新月の日、バスルームで アイクはフ、と顔を上げて、スラックスの尻ポケットからスマホを取り出した。 ロック画面に表示された2時17分の文字を見て、若干乾燥した唇の隙間から小さく息を漏らす。首を一周回せば、ゴキゴキと痛い音がした。何度か強く目を閉じたり開いたりして、眉間を人差し指と親指で押さえながら、疲れた顔で爪先から5cmのところに転がる死体を見下ろした。
小太りの男の死体の鳩尾のあたりには刃物で刺されたような傷跡からジワジワ血が滲んでおり、黄ばんだTシャツは汗でじっとりと肉に張り付いていた。バスタブとトイレと小さな洗面台と洗濯機に圧迫されたバスルームはただでさえ手狭なのに、さらにスペースを取られては身動きができない。15分ほど前まではまだ少し生きていた男が暴れた衝撃で落ちたシャンプーをラックに戻して、バスルームの換気扇を回した。ヴゥンとファンが低く動き出し、鉄錆びた臭いが幾分マシになる。
額を小指でちょっと掻いたアイクは、左手に提げた大ぶりのナタをブラブラ揺らした。 死体の色褪せたジーンズのポケットから安いライターを見つけ、洗濯機の上に置きっぱなしになっていた湿気った煙草を咥えて火をつけた。細くたなびく煙は換気扇に吸われて行き、換気扇の駆動音とナタの刃先がゴツゴツタイルに当たる音だけがバスルームの壁によく響いた。3口吸っただけのまだ長い煙草を 死体のポッカリ開いた口に突っ込み、チラリと見えたヤニで汚れた金歯に柳眉を顰める。

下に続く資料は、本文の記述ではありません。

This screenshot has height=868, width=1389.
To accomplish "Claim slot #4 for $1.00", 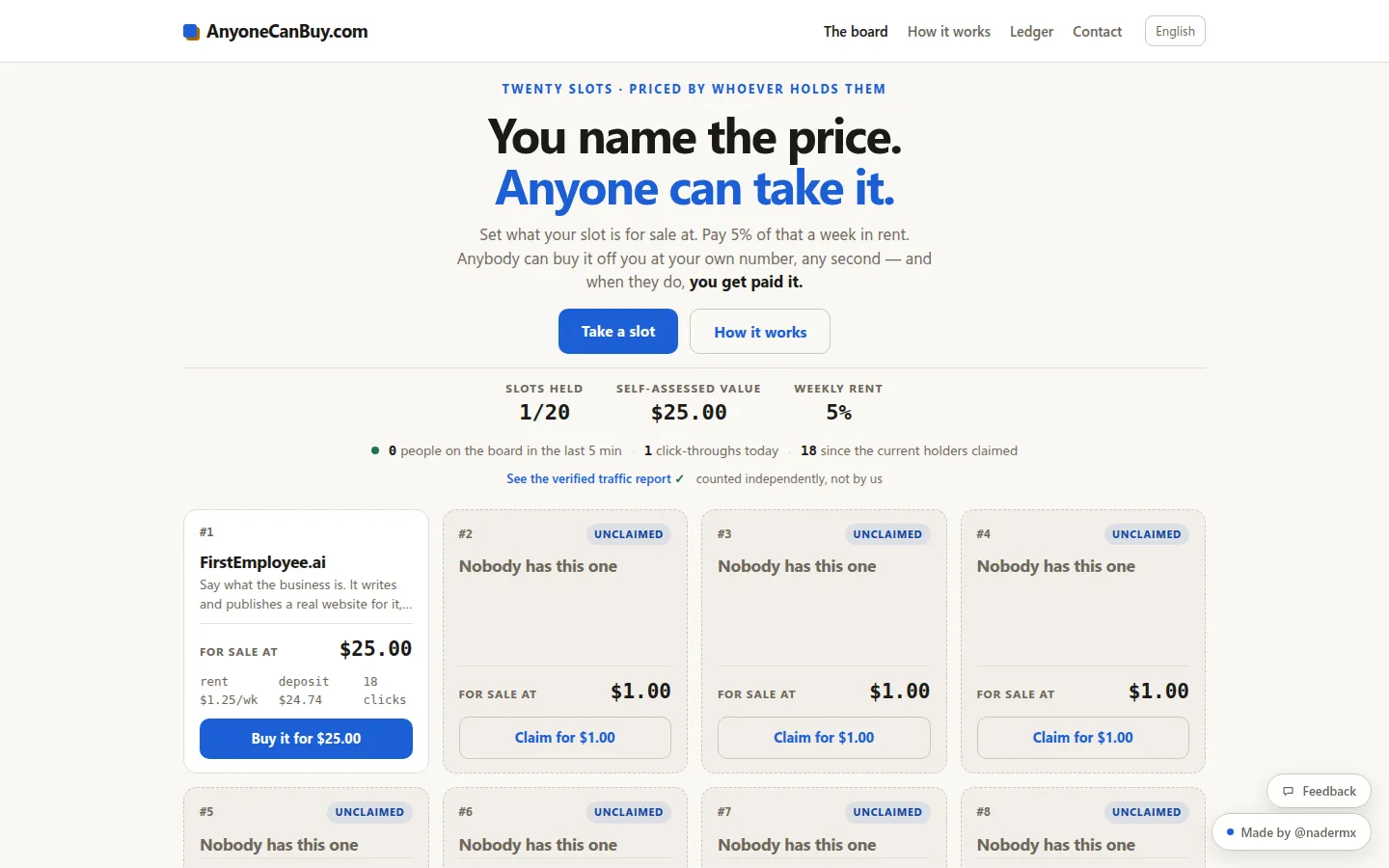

首を切り離すときに顔を見たくなかったので、磨かれたタイルの上にダラリと横たわる死体をひっくり返し、Tシャツを剥ぎ取った。 毛むくじゃらの背中には青紫色の死斑が薄らと現れていた。分厚い脂肪に覆われたうなじに何度か刃先を当ててアタリをつけ、無感情に刃の背を足で踏みつけてゴキゴキと首に沈めていく。 人間の頚椎というのは存外固く、随分骨が折れた。 しばらく格闘し、ようやっと胴体から離れた首はゴロンと転がって、伸びてほつれて脂ぎった髪から潰れた鼻先を覗かせた。少々雑な断面から思ったより多くの血が流れ出し、手と革靴を汚した。
アイクは小さく「Shit」と呟いて、革靴を手を使わずに脱いでバスタブに放り投げた。可愛いあくびをひとつして、死体の左の肩口に刃先を置いたとき、腹の虫がキュルキュル鳴いた。そういえば、夕食を食べていなかった。
「Ah...umm.....」
誰もいないのに慌ててしゃがみ込んだアイクは立てたナタの柄に顎を乗せて唸り、しばらくしてゆっくり立ち上がった。 服に飛んだ血が乾き始めているのに色の薄い唇を少し曲げて、タイルの血溜まりを爪先立ちになってプルプルしながら避ける。ようやっと洗面台に辿り着いた勢いで焦って蛇口の栓を大きく開いてしまい、ドオッと送った水が袖口を濡らした。水の冷たさに皮膚が突っ張ってピシピシ鳴る。
指先を揉みながらバスルームのドアを背中で閉めて、キッチンに向かう。青白い冷蔵庫の光に目を細めて、コークとエナジードリンクの立ち並ぶ隙間から賞味期限を2日ほど過ぎた食パンを引っ張り出した。キャビアペーストを塗りたくって、牛乳を飲みながらトースターに突っ込む。5分もすれば焼き上がったトーストに立ったまま齧り付いた。慣れた味に自然と口角が上がったが、2枚、3枚食 べ終えても胃の空虚な感じが抜けず、 アイクは眼鏡を外して悲しげに鳩尾の辺りを押さえて、冷蔵庫に背中をつけてズルズル座り込んだ。暗がりでペリドットの瞳がぼうっと光っていた。死体の生気を吸ったような輝きだった。もう何もうつさない空っぽの目に最後に映り込んだバスルームの白い明るさだった。 時刻はちょうど3時。 月の光の死んだ夜のことだった。